I continued to sit with the nurses, but eventually others began to wake up. There was the woman who awoke and asked for the television’s volume to be pumped louder because the country from where she was from was hosting the Olympics. Another Canadian? We started chatting, and it turned out that she only wanted the volume turned up to silence the voices of the nurses who spent much of the early morning gossiping. It turns out that the other Canadian had been an alcoholic and had been drinking with a friend of her’s who was interested in her. Knowing that she had a date the next evening, he took advantage of her lamenting about her day of work, saying “it makes me want to kill myself,” as a “literal” threat and ushered her into Bellevue. Quite the dastardly thing, and what one may perceive as a contrived story, but through talking with her more, it seemed as though that there was perhaps truth in what she said. After all, she, the yoga instructor and real estate agent, was the most sane person here that I could be friends with for the duration of my stay here.

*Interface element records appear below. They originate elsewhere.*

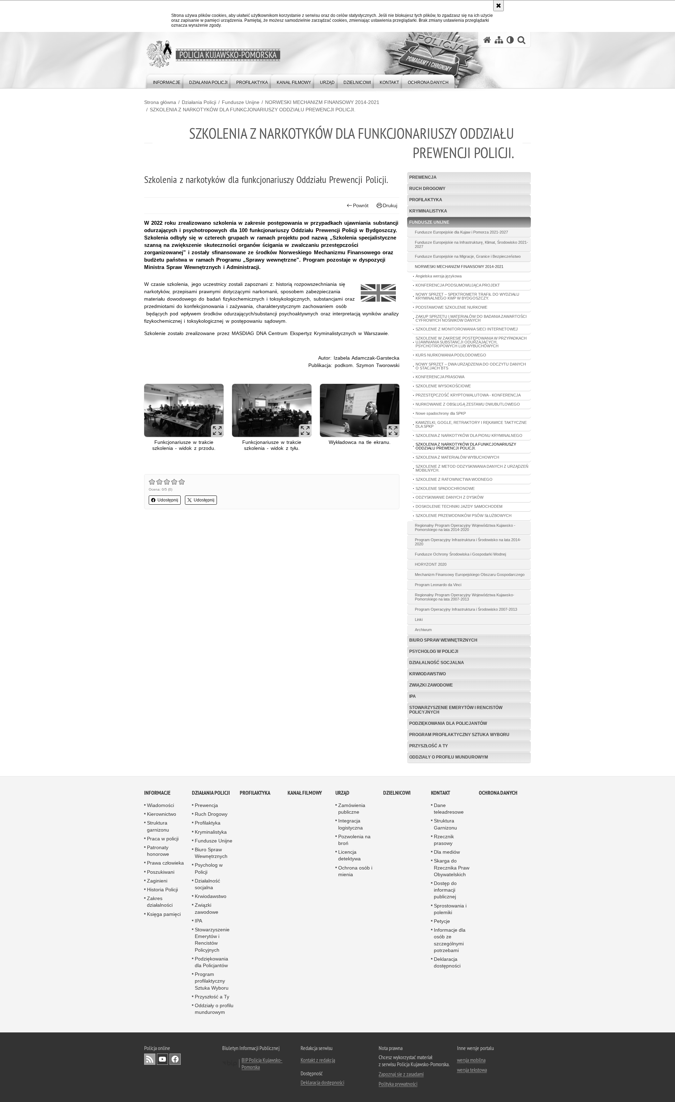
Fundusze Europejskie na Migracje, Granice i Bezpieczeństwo (468, 256)
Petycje (442, 921)
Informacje (157, 792)
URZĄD (342, 792)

And with that, there came a loud thumping from the bathroom. The one who snored incredibly loudly during the night had awaken and made her way to the bathroom. I turned to one of the nurses to ask what the noise was, and the reply was stated so simply, “oh. That’s Thelma. She’s stamping out the devil.” Pairing with the exorcism was the man who believed that he was a member of the CIA and would frequently pick up the telephone to call them and to “report.” Really, the phone had been hooked up an hour earlier for me so that I could try to contact someone, but it turned out that only NYC numbers were contactable.
Some reason as to my delay, as one of the nurses found out for me, was that the doctors were trying to get a hold of NYU Wellness as well as the Occasional Gauloise. No wonder, I hadn’t been let out earlier – everyone was sleeping. In any case, they did manage to contact the Occasional Gauloise and decided that it be best not to talk to me because “I did not want to,” when in fact I had tried calling thereafter not fully understanding the circumstances.
After ten hours of being held in the mental ward that I was finally released, along with the other Canadian. I walked home, since I had no keys, wallet, or phone on me. And in my lobby, I found my guests who had wondered what had happened to me. My reponse to it all was “I have the best excuse ever – I was locked up in the mental ward.”
And so it turns out that I was pretty lucky, especially since it has become an unofficial mandate that anyone with an NYU card coming into the mental ward is locked up automatically for twenty-four hours. So how I got out in ten hours is a bit of a mystery to me.
Several hours after getting out of the mental ward, I texted the Occasional Gauloise to say, “thanks for getting me locked up.” The response was almost immediate in confusion and a need to address it in person.